5.2.5.1. La difficile détermination des limites du quartier royal

La question des limites du quartier royal peut trouver quelques éléments de réponse basés essentiellement sur la prise en compte des données archéologiques connues. Les prospections géophysiques n’ont effectivement pas mis en évidence d’éléments nouveaux sur le sujet.

La question des remparts est cruciale pour permettre de mieux délimiter le quartier royal 773 . Si la fortification de la terrasse est bien attestée et assurée en premier lieu par le haut mur de soubassement, le système de défense présente des faiblesses. Les remparts sur les pentes du Kuh-e Rahmat complètent toutefois le dispositif, mais ils paraissent essentiellement être construits pour protéger le versant qui paraît peu occupé car difficilement constructible. D’après la restitution du système défensif proposé par A. Mousavi (Pl. 18), la terrasse et le rempart du Kuh-e Rahmat formaient une seule ligne de défense774. L’hypothèse de l’existence d’un second rempart repose avant tout sur la description de Persépolis par Diodore de Sicile, et sur le constat de la nécessité de renforcer les défenses des différents édifices du quartier royal. En cela, l’existence d’un second rempart englobant la terrasse et le Barzan-e Jonoubi serait séduisante, car elle permettrait de délimiter nettement le quartier royal. Il existerait quelques témoignages archéologiques de l’existence de cette enceinte. Ils correspondent aux trois sections de mur mis au jour par A. Tadjvidi à une centaine de mètres à l’ouest de la terrasse. Cependant, les données archéologiques sont pour l’instant loin de pouvoir attester de manière certaine de l’existence de ce second rempart, et son tracé reste largement énigmatique malgré les hypothèses de restitution publiées par A. Mousavi775. Il faut donc pour l’instant se baser sur d’autres critères pour tenter de déterminer les limites du quartier royal.

La définition de ce quartier royal pourrait se faire sur des bases architecturales et fonctionnelles.
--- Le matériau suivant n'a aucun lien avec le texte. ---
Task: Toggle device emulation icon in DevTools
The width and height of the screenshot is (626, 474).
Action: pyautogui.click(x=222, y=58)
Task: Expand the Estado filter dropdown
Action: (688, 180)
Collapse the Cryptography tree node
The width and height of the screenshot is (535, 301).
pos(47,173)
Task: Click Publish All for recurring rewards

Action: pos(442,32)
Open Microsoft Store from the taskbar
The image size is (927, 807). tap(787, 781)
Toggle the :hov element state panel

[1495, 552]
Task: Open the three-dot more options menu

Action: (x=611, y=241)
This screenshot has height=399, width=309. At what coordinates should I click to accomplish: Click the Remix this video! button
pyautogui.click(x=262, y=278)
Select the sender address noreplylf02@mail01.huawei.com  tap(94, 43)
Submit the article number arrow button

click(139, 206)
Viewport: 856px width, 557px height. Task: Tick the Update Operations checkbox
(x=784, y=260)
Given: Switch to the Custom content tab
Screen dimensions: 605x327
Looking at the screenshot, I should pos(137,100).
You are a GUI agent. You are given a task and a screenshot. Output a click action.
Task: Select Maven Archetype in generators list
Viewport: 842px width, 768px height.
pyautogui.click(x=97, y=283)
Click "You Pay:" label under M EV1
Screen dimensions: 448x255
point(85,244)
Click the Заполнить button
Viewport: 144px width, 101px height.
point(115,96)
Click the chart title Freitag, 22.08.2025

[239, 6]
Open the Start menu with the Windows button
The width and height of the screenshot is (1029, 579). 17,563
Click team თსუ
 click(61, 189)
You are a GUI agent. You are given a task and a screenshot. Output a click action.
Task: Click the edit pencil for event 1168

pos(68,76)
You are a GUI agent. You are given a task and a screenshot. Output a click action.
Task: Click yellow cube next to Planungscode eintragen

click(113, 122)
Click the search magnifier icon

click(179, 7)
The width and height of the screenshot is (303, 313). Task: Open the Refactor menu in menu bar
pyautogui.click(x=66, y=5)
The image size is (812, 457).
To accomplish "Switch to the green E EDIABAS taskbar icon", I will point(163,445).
Dans ce cadre, de nombreux points de comparaison existent entre la terrasse royale et le Barzan-e Jonoubi au sud776 (Pl. 19). Tous deux ont été construits sur le piedmont du Kuh-e Rahmat après d’importants travaux de terrassement, entrepris probablement de manière quasi-simultanée. L’orientation des différents bâtiments des deux secteurs est à peu de chose près parallèle. Le programme architectural est comparable dans le deux cas : il témoigne de la présence de bâtiments luxueux, à caractère ostentatoire. La comparaison architecturale s’arrête bien entendu au fait que les bâtiments de la terrasse sont plus vastes et probablement plus prestigieux. Enfin, la connexion entre les deux secteurs était assurée par la présence d’une porte, qui a été rebouchée à une date indéterminée. Prises en compte dans leur ensemble, ces données pourraient montrer que le quartier royal a pu être conçu dès le départ comme un projet cohérent à deux terrasses portant les bâtiments royaux les plus prestigieux de Persépolis.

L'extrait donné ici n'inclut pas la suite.